Rendre les agents acteurs de leur parcours professionnel. Pour ce faire, le schéma directeur recommande notamment de développer des “portefeuilles de compétences” dans le cadre d’expérimentations concernant des filières métiers, des territoires et des ministères ou de mettre œuvre une “nouvelle articulation” entre formation initiale et continue par le renforcement de l’évaluation des compétences et l’individualisation des parcours de formation. L’initiation d’une offre de formation professionnelle à l’attention spécifique des conseillers et acteurs RH en charge de l’accompagnement personnalisé des agents dans la construction de leur parcours est elle aussi préconisée. L’ensemble des outils de la formation professionnelle devront également être “mobilisés”, précise le projet de texte, notamment par une méthodologie “alternative aux bilans des compétences”, la création de structures internes “permettant d’effectuer” ces mêmes bilans, de dispositifs de passerelles au sein des écoles de service public “permettant de changer de métier et d’accéder dans une même catégorie à un autre corps” ou encore en favorisant la mutualisation interministérielle des actions de préparation aux concours.

Renforcer le pilotage de la politique de formation. C’est la première condition nécessaire au bon développement des axes du présent schéma directeur.
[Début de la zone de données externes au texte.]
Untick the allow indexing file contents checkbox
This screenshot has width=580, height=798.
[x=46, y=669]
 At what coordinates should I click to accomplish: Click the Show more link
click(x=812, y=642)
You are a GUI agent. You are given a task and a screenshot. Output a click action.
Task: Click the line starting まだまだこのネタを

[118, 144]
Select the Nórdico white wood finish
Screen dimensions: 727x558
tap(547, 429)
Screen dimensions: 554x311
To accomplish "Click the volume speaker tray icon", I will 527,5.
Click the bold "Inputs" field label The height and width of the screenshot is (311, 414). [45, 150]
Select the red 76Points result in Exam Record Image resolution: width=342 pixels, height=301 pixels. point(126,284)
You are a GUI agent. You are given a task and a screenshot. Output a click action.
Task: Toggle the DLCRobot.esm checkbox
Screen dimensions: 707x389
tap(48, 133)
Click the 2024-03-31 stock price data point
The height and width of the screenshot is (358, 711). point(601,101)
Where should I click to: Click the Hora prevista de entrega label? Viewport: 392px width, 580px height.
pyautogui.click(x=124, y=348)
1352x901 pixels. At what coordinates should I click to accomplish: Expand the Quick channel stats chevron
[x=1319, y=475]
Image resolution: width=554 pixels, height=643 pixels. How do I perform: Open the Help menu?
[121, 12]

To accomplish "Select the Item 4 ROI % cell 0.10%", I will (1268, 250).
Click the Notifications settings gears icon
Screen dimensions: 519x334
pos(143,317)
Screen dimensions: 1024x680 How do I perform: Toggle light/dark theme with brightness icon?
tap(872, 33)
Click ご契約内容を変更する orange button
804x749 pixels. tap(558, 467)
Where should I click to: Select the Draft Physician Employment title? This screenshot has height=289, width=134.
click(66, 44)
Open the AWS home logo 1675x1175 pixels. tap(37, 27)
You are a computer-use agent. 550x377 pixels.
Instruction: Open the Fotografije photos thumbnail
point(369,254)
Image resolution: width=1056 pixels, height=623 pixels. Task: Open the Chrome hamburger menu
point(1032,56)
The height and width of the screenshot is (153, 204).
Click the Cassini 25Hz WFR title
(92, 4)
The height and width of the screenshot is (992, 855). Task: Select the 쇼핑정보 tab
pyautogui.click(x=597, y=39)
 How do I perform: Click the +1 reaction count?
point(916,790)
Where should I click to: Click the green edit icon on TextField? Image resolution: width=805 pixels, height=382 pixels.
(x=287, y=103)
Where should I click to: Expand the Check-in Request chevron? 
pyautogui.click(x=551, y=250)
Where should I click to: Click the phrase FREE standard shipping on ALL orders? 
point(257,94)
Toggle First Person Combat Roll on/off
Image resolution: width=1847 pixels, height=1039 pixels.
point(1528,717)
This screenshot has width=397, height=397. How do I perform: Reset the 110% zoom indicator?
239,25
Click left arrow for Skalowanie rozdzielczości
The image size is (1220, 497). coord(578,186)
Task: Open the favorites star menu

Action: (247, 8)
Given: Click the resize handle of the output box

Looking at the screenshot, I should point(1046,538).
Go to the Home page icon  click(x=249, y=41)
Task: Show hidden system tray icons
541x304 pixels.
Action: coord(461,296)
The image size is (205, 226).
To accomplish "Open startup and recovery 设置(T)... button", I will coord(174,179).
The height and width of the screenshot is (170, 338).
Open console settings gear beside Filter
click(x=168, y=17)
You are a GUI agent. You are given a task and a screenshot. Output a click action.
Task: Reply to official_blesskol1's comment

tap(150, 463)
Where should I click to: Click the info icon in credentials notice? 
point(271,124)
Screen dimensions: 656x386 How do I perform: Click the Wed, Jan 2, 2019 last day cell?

Ce pilotage doit en effet être “renforcé dans un souci de qualité et de performance, en développant les logiques de coopération et de mutualisation”, souligne la DGAFP. L’administration du ministère de l’Action et des Comptes publics propose ainsi de développer une offre de formation interministérielle sur les filières métiers en s’appuyant “sur des chefs de file/pôles de compétence ministérielle dédiée”. L’occasion pour la DGAFP d’appeler à identifier des chefs de file au moyen de lettres de mission, en vue, ensuite, “d’élaborer des cahiers des charges et de lancer des marchés interministériels”. En régions, devrait aussi être expérimentée une démarche de “mutualisation des moyens de formation” dans la perspective in fine d’élaborer des schémas directeurs régionaux de la formation professionnelle tout au long de la vie des agents des services déconcentrés.